@Bhav Said
This is what I believe. Some people cannot understand, or refuse to accept the knowledge about reality, and require a belief system to cope with such issues that they either cannot understand, do not believe, or that they do not agree with.
As a completely rubbish example, most people would agree that murderers are evil disgusting people that deserve to be imprisoned and rot in hell forever. However, under a belief system, I could if I wanted to choose to believe that murderers are angels sent down by god to provide people with a sweet release from existence so that they get to go to heaven faster, as a means of creating a reason for my brain to understand and accept the concept of murder. Similar beliefs to this are also a reason why some people choose to kill others in the name of religion, as we see happening in the world today.
Of course I dont believe this, but I could do if I wanted to, or were brainwashed to, and this to me makes as much sense as believing in anything to do with religion does.
You raise two very significant issues there.
Firstly, about heaven and (far more importantly) hell. We often feel outrage and hatred towards certain members of society, normally people who break taboos and social conventions, even if they didn't actually affect us. We tend to want revenge against them - this is a very deeply-ingrained part of our psychology. Since revenge is unlikely to be exacted against them in real life, we satisfy our hatred by believing that they will ultimately receive extreme punishment in a spiritual (and therefore unverifiable) context: they will go to hell and be tortured, or they will be reincarnated as a snail or something similar.

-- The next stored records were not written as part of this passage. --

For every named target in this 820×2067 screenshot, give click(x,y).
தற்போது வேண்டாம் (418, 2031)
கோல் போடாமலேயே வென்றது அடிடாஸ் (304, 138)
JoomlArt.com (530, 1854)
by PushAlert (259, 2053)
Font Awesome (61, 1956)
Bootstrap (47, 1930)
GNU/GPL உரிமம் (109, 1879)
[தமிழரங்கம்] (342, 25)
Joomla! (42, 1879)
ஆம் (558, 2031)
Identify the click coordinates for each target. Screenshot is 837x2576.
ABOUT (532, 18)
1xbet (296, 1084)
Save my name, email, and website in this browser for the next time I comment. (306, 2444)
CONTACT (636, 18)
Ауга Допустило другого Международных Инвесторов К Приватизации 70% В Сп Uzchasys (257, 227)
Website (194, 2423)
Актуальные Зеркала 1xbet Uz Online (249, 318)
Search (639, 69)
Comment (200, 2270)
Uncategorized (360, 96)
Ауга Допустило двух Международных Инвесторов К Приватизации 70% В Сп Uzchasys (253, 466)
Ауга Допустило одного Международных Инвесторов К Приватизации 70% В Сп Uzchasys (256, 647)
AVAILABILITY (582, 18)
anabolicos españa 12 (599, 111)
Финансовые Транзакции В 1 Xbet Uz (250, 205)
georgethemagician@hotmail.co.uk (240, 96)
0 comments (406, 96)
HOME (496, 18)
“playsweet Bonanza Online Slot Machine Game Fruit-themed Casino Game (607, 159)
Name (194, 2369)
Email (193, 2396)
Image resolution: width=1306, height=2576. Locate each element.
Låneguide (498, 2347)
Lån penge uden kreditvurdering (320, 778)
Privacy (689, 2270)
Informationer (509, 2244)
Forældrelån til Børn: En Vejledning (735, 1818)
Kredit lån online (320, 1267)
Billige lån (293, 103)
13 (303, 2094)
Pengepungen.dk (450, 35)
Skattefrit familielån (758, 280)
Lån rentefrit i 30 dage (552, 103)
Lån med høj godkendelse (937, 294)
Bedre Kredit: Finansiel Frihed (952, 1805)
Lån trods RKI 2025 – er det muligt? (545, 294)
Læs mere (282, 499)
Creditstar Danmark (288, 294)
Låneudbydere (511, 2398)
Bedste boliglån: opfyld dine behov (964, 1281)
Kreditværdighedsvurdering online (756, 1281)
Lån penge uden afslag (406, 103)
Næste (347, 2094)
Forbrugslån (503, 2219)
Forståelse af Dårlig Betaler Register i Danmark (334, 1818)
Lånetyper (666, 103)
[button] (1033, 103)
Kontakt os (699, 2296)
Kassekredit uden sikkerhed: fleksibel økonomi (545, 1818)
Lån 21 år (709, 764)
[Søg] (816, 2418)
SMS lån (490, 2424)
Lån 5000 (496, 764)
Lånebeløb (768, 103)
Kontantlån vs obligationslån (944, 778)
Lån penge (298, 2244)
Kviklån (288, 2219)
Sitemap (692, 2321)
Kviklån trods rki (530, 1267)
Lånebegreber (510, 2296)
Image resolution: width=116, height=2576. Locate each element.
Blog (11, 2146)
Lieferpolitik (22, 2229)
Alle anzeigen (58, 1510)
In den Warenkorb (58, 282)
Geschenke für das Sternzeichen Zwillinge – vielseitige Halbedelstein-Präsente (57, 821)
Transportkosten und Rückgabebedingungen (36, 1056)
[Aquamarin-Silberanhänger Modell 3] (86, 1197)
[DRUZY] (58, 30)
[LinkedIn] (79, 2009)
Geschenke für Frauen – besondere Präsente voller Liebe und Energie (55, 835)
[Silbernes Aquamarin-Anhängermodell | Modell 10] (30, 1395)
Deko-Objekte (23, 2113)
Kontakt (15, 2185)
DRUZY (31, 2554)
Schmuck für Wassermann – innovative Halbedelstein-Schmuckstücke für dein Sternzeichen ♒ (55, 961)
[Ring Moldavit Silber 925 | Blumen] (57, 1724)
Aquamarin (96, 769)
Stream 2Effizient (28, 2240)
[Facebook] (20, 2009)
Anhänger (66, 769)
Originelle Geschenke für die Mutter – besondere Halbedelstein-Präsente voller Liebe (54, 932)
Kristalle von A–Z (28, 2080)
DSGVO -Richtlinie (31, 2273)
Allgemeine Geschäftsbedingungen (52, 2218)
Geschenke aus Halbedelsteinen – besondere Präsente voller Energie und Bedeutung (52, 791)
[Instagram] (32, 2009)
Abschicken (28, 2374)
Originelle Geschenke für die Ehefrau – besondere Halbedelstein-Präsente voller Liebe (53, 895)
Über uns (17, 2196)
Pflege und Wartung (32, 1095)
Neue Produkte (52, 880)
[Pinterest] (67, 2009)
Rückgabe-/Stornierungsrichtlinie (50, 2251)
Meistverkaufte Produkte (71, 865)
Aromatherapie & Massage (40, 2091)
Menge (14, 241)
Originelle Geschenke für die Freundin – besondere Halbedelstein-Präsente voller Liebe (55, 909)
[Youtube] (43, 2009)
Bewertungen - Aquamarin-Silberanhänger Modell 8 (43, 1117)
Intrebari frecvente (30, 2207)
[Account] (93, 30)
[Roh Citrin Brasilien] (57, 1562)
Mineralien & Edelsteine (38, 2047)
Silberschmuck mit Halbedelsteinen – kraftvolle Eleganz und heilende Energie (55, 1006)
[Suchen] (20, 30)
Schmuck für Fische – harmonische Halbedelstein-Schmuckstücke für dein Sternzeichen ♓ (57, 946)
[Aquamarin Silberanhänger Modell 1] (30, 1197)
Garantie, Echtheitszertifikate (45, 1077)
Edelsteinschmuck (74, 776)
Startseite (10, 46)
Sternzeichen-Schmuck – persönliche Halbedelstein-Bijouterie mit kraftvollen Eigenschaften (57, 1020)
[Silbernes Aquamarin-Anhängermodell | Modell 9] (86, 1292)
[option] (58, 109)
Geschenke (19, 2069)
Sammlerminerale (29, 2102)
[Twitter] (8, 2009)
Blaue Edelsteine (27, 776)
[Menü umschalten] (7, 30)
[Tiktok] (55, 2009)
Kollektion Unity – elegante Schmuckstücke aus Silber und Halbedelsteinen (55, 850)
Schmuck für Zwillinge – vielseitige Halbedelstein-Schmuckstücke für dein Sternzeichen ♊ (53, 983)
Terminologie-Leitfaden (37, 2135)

Secondly, you mentioned that they use religion to cope with things they don't understand or can't accept. It is well-known among sociologists and psychologists that the majority of people who convert to a new belief system (or discard it) do so in times of emotional stress, grief or change. The majority of converts are adolescents, and many of the rest are adults experiencing the loss of a loved one or some other tragedy or crisis. So religion is rarely adopted as a purely rational choice but as an emotive reaction to trauma or disillusionment - it is a psychological coping mechanism.